- TASK DETAILS: Can you recast the lines below as a Markdown table with the columns Row and Text, starting at the line that contains "Click the Actions lightning bolt icon" and ending at the line that contains "This screenshot has height=625, width=1024.", with blank lines and the pictures left out?

★ ★ ★ ★ ★

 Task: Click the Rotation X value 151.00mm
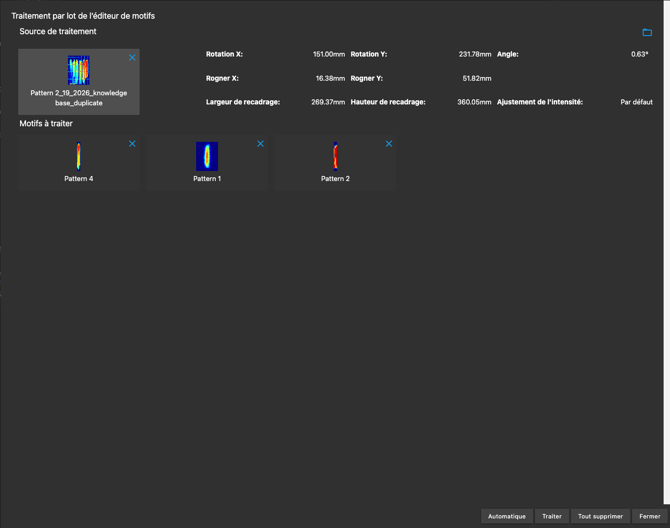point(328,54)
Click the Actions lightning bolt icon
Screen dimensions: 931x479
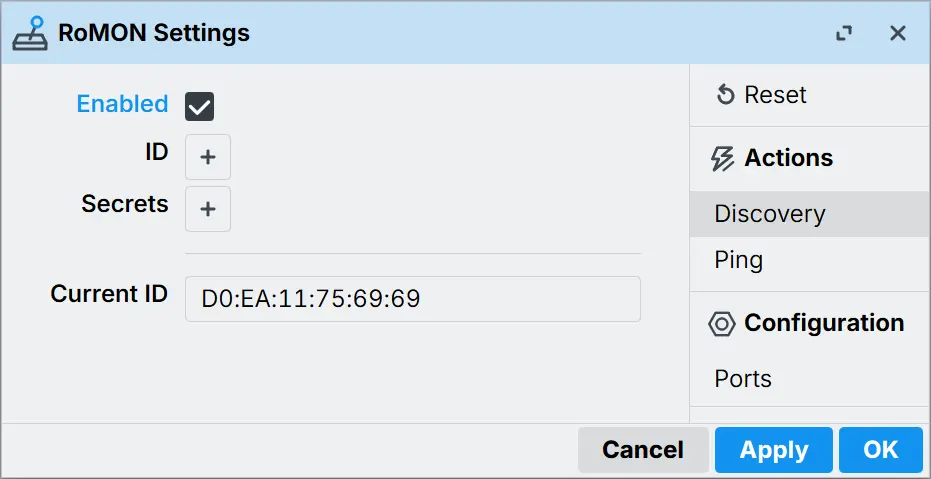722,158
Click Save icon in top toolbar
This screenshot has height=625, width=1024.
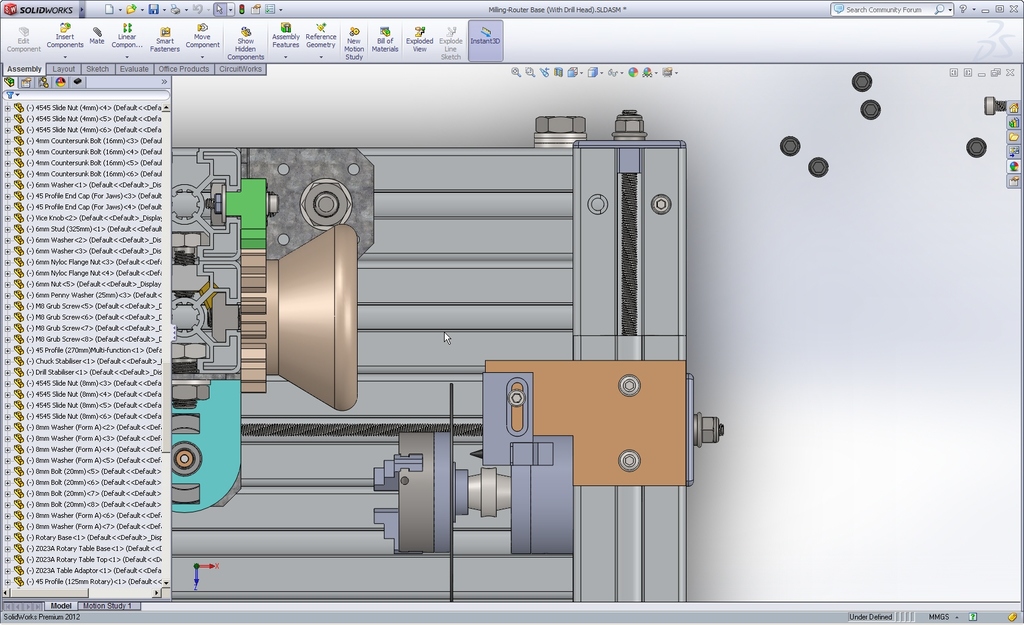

★ ★ ★ ★ ★

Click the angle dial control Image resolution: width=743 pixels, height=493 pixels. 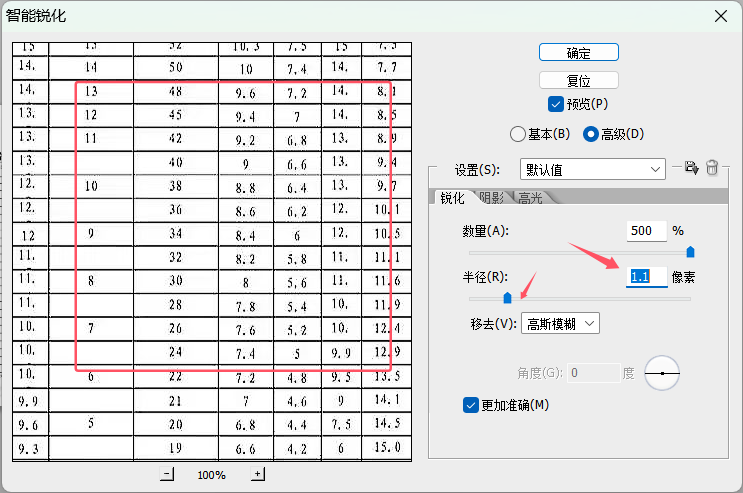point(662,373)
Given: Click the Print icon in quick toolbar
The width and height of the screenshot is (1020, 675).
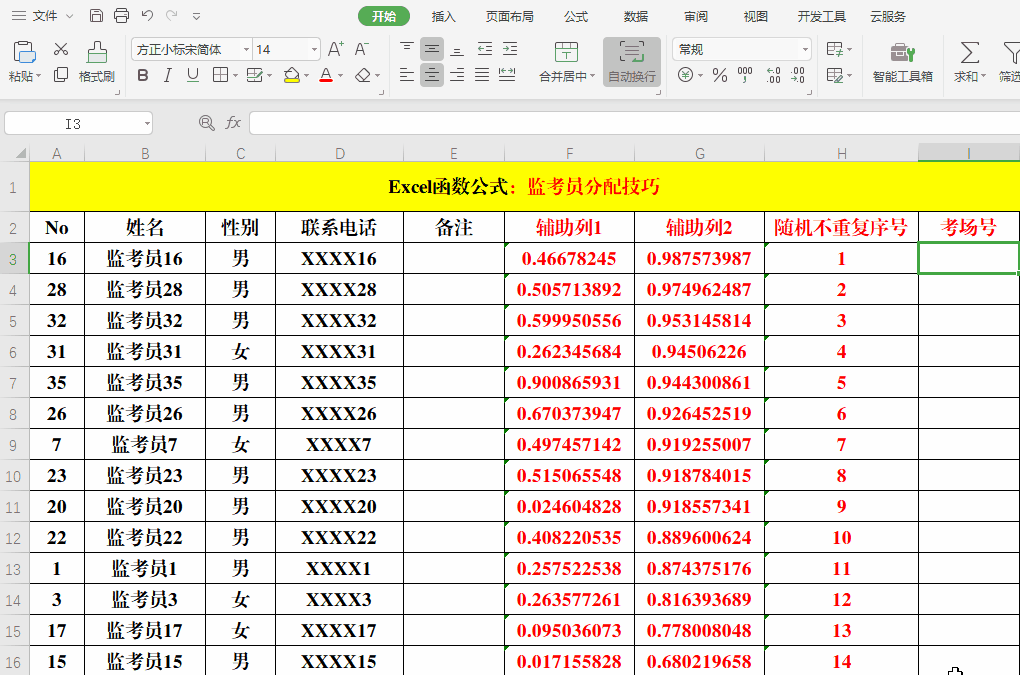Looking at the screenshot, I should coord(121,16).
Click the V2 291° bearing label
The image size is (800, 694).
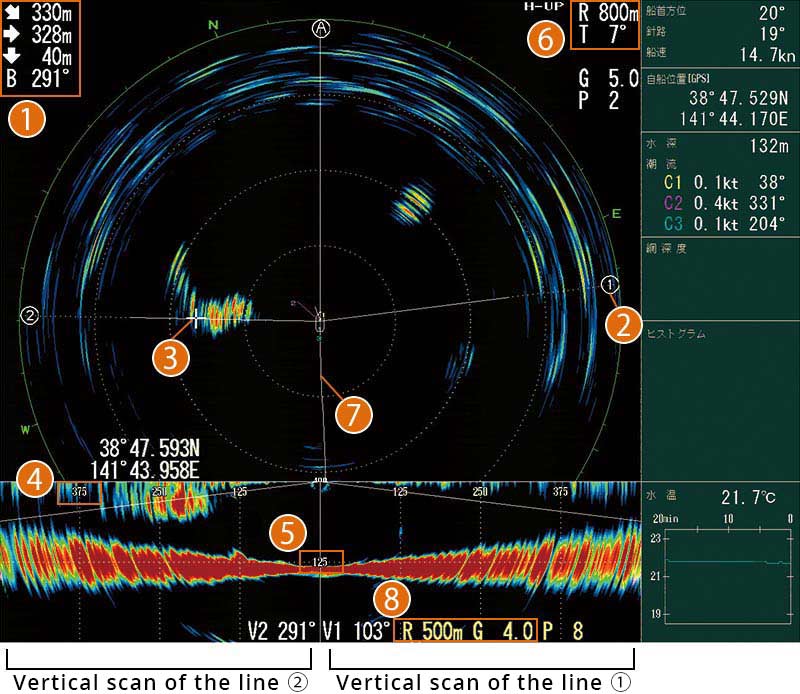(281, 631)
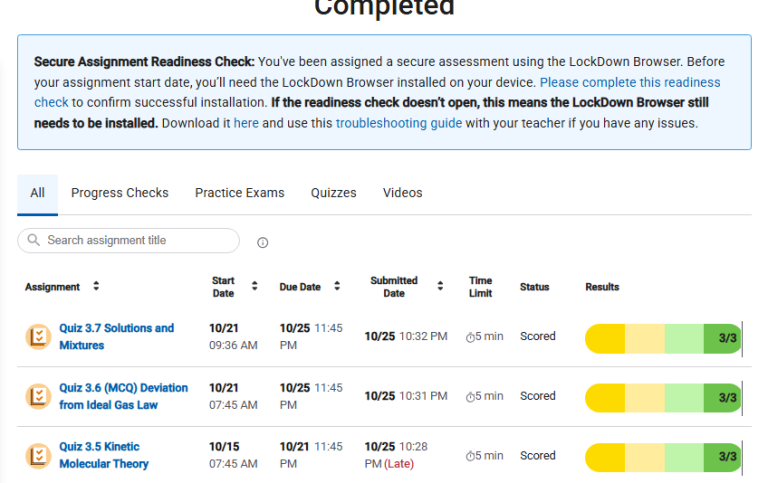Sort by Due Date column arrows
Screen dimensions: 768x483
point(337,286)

★ ★ ★ ★ ★

- TASK RESULT:
| Row | Text |
|---|---|
| 1 | Click the Actions lightning bolt icon |
| 2 | Screen dimensions: 931x479 |
| 3 | 722,158 |
| 4 | Click Save icon in top toolbar |
| 5 | This screenshot has height=625, width=1024. |